* **REQUIRED ACTION**
Leaving out the pictures, please reproduce exactly and only the lines from the one that contains "Task: Click DIVESH" through the last line below.

* **INFORMATION**
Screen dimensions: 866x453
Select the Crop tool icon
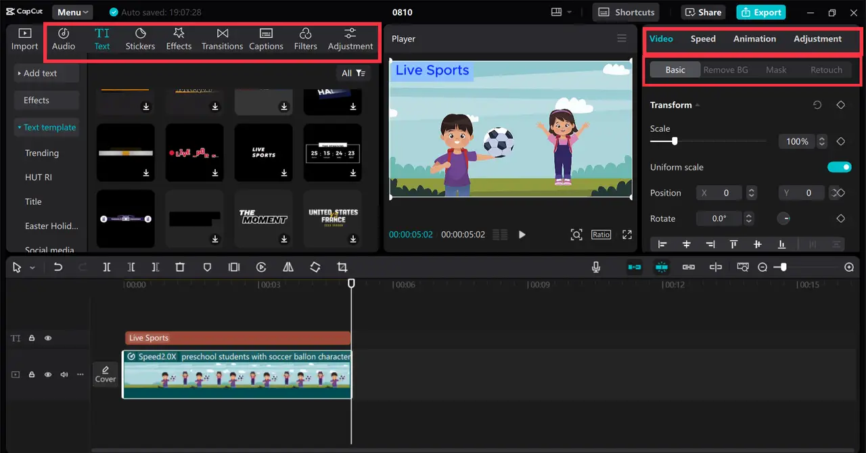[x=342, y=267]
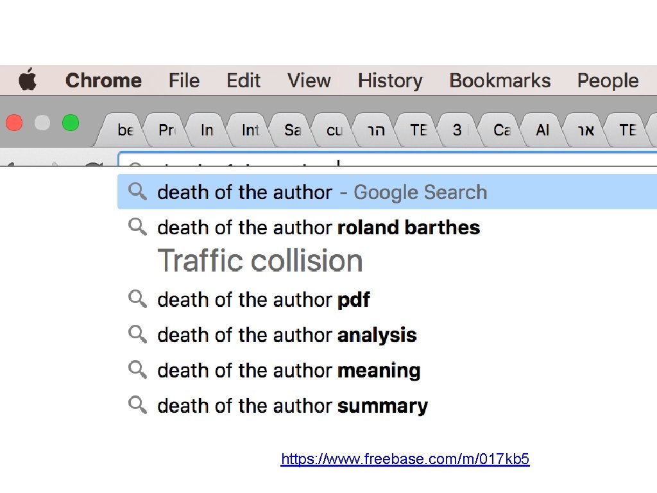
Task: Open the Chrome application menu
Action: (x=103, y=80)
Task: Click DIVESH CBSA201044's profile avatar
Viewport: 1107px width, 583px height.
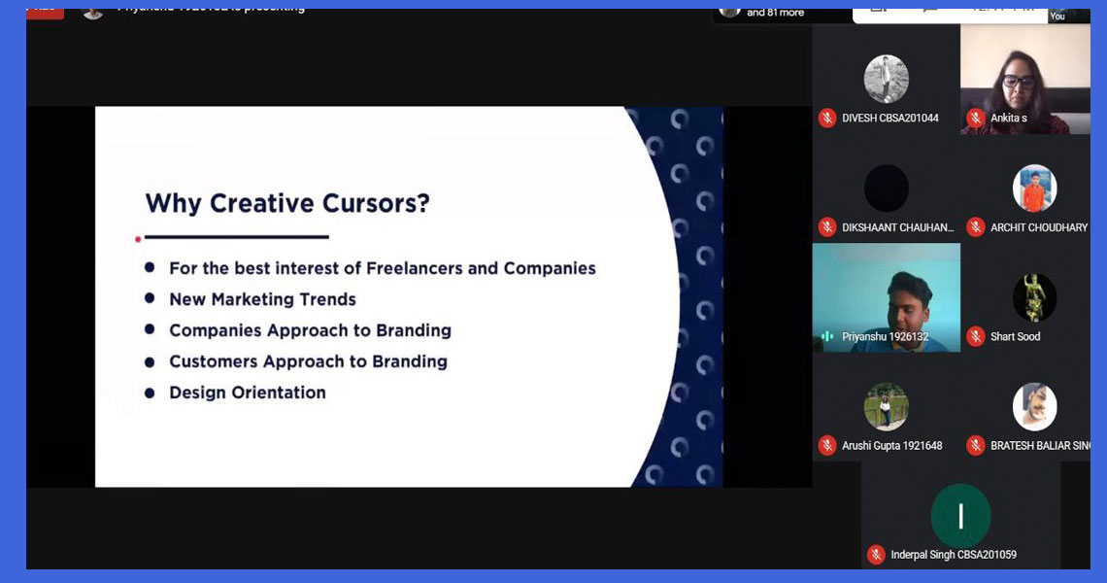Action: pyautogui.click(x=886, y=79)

* **EXERCISE RESULT**
Task: Click DIVESH CBSA201044's profile avatar
Viewport: 1107px width, 583px height.
Action: pyautogui.click(x=886, y=79)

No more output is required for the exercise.